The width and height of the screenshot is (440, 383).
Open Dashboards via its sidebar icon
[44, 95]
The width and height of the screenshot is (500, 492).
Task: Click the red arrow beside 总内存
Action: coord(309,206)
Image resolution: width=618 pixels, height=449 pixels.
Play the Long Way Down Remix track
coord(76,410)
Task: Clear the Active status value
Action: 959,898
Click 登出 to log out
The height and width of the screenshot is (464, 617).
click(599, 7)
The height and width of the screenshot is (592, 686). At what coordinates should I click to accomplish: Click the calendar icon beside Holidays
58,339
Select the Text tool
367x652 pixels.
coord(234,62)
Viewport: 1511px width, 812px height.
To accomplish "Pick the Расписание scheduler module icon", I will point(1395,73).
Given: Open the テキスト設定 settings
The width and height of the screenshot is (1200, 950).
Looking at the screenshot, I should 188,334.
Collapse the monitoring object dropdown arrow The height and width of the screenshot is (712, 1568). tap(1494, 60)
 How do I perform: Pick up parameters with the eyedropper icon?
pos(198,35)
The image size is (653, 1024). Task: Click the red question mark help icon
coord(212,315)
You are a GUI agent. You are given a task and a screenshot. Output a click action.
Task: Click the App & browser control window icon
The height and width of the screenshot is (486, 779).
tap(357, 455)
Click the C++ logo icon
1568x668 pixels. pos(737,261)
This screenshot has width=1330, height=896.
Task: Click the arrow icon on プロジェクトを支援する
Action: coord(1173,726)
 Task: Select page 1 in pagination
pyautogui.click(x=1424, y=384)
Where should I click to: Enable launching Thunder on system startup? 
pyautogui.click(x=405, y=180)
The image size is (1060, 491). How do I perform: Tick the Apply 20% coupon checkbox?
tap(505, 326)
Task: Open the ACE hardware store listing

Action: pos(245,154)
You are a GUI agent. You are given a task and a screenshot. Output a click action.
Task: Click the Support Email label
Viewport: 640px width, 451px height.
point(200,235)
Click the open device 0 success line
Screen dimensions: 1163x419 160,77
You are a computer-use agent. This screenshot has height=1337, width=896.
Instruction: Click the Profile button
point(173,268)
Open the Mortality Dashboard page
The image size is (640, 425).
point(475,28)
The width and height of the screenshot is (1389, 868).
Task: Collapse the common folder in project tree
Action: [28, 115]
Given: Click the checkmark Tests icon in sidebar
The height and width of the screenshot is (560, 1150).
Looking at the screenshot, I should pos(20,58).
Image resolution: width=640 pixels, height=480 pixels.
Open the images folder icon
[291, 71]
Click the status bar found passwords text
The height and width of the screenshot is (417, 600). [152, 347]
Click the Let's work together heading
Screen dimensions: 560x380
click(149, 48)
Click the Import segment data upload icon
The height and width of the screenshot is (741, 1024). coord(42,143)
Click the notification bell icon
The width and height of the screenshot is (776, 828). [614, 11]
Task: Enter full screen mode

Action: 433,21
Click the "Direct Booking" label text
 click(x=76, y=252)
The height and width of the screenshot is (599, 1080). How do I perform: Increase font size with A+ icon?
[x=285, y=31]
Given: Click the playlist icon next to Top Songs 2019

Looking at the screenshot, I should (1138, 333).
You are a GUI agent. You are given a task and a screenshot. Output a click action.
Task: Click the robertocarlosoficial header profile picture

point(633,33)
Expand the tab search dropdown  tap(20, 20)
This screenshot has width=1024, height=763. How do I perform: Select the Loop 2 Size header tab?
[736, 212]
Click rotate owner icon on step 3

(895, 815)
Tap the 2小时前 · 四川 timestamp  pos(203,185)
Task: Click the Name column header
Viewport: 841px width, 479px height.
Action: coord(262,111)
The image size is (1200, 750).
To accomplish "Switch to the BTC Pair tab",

────────────────────────────────────────

Exercise goal
An exact reproduction of all the records is needed.

Problem solution
The width and height of the screenshot is (440, 383).
Open Dashboards via its sidebar icon
[44, 95]
The width and height of the screenshot is (500, 492).
Task: Click the red arrow beside 总内存
Action: coord(309,206)
Image resolution: width=618 pixels, height=449 pixels.
Play the Long Way Down Remix track
coord(76,410)
Task: Clear the Active status value
Action: 959,898
Click 登出 to log out
The height and width of the screenshot is (464, 617).
click(599, 7)
The height and width of the screenshot is (592, 686). At what coordinates should I click to accomplish: Click the calendar icon beside Holidays
58,339
Select the Text tool
367x652 pixels.
coord(234,62)
Viewport: 1511px width, 812px height.
To accomplish "Pick the Расписание scheduler module icon", I will point(1395,73).
Given: Open the テキスト設定 settings
The width and height of the screenshot is (1200, 950).
Looking at the screenshot, I should 188,334.
Collapse the monitoring object dropdown arrow The height and width of the screenshot is (712, 1568). tap(1494, 60)
 How do I perform: Pick up parameters with the eyedropper icon?
pos(198,35)
The image size is (653, 1024). Task: Click the red question mark help icon
coord(212,315)
You are a GUI agent. You are given a task and a screenshot. Output a click action.
Task: Click the App & browser control window icon
The height and width of the screenshot is (486, 779).
tap(357, 455)
Click the C++ logo icon
1568x668 pixels. pos(737,261)
This screenshot has width=1330, height=896.
Task: Click the arrow icon on プロジェクトを支援する
Action: coord(1173,726)
 Task: Select page 1 in pagination
pyautogui.click(x=1424, y=384)
Where should I click to: Enable launching Thunder on system startup? 
pyautogui.click(x=405, y=180)
The image size is (1060, 491). How do I perform: Tick the Apply 20% coupon checkbox?
tap(505, 326)
Task: Open the ACE hardware store listing

Action: pos(245,154)
You are a GUI agent. You are given a task and a screenshot. Output a click action.
Task: Click the Support Email label
Viewport: 640px width, 451px height.
point(200,235)
Click the open device 0 success line
Screen dimensions: 1163x419 160,77
You are a computer-use agent. This screenshot has height=1337, width=896.
Instruction: Click the Profile button
point(173,268)
Open the Mortality Dashboard page
The image size is (640, 425).
point(475,28)
The width and height of the screenshot is (1389, 868).
Task: Collapse the common folder in project tree
Action: [28, 115]
Given: Click the checkmark Tests icon in sidebar
The height and width of the screenshot is (560, 1150).
Looking at the screenshot, I should pos(20,58).
Image resolution: width=640 pixels, height=480 pixels.
Open the images folder icon
[291, 71]
Click the status bar found passwords text
The height and width of the screenshot is (417, 600). [152, 347]
Click the Let's work together heading
Screen dimensions: 560x380
click(149, 48)
Click the Import segment data upload icon
The height and width of the screenshot is (741, 1024). coord(42,143)
Click the notification bell icon
The width and height of the screenshot is (776, 828). [614, 11]
Task: Enter full screen mode

Action: 433,21
Click the "Direct Booking" label text
 click(x=76, y=252)
The height and width of the screenshot is (599, 1080). How do I perform: Increase font size with A+ icon?
[x=285, y=31]
Given: Click the playlist icon next to Top Songs 2019

Looking at the screenshot, I should (1138, 333).
You are a GUI agent. You are given a task and a screenshot. Output a click action.
Task: Click the robertocarlosoficial header profile picture

point(633,33)
Expand the tab search dropdown  tap(20, 20)
This screenshot has width=1024, height=763. How do I perform: Select the Loop 2 Size header tab?
[736, 212]
Click rotate owner icon on step 3

(895, 815)
Tap the 2小时前 · 四川 timestamp  pos(203,185)
Task: Click the Name column header
Viewport: 841px width, 479px height.
Action: coord(262,111)
The image size is (1200, 750).
To accomplish "Switch to the BTC Pair tab",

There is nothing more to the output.